Task → Word for word, restate the lines of the material below from its first line through the one containing "Careers (782, 2220)". Omit the rest.

Records to use →
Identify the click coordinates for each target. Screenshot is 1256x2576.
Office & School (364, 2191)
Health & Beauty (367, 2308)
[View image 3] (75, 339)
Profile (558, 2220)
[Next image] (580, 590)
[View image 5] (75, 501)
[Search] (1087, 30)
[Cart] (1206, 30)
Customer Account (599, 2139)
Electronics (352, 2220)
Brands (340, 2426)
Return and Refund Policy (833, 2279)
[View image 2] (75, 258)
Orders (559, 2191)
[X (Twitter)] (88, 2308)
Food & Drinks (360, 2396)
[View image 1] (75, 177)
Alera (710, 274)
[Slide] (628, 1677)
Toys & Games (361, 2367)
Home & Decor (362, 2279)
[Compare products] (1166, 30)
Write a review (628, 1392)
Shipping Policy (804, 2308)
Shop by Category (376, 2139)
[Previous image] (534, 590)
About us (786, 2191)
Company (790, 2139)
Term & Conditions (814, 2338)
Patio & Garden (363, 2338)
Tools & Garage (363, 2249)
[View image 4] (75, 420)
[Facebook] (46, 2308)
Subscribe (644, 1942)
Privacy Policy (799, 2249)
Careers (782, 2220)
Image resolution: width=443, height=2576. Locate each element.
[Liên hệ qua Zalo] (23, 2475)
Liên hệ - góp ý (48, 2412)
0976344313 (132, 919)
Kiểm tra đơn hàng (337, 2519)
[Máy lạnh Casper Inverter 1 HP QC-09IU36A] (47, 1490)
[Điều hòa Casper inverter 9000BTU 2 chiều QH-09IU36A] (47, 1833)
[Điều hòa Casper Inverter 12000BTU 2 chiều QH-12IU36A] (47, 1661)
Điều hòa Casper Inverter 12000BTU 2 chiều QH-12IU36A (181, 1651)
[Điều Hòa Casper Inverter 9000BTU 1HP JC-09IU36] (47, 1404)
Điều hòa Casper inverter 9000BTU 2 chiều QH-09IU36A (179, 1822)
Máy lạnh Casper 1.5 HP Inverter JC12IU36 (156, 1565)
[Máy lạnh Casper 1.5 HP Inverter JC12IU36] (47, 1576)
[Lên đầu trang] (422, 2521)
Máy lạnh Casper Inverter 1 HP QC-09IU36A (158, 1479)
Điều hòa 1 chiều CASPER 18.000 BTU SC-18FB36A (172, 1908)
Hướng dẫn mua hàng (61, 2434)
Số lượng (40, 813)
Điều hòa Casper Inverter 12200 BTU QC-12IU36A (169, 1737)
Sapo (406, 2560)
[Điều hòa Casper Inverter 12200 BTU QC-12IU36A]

Exercise response →
Identify the click coordinates for each target. Screenshot is 1256x2576.
Office & School (364, 2191)
Health & Beauty (367, 2308)
[View image 3] (75, 339)
Profile (558, 2220)
[Next image] (580, 590)
[View image 5] (75, 501)
[Search] (1087, 30)
[Cart] (1206, 30)
Customer Account (599, 2139)
Electronics (352, 2220)
Brands (340, 2426)
Return and Refund Policy (833, 2279)
[View image 2] (75, 258)
Orders (559, 2191)
[X (Twitter)] (88, 2308)
Food & Drinks (360, 2396)
[View image 1] (75, 177)
Alera (710, 274)
[Slide] (628, 1677)
Toys & Games (361, 2367)
Home & Decor (362, 2279)
[Compare products] (1166, 30)
Write a review (628, 1392)
Shipping Policy (804, 2308)
Shop by Category (376, 2139)
[Previous image] (534, 590)
About us (786, 2191)
Company (790, 2139)
Term & Conditions (814, 2338)
Patio & Garden (363, 2338)
Tools & Garage (363, 2249)
[View image 4] (75, 420)
[Facebook] (46, 2308)
Subscribe (644, 1942)
Privacy Policy (799, 2249)
Careers (782, 2220)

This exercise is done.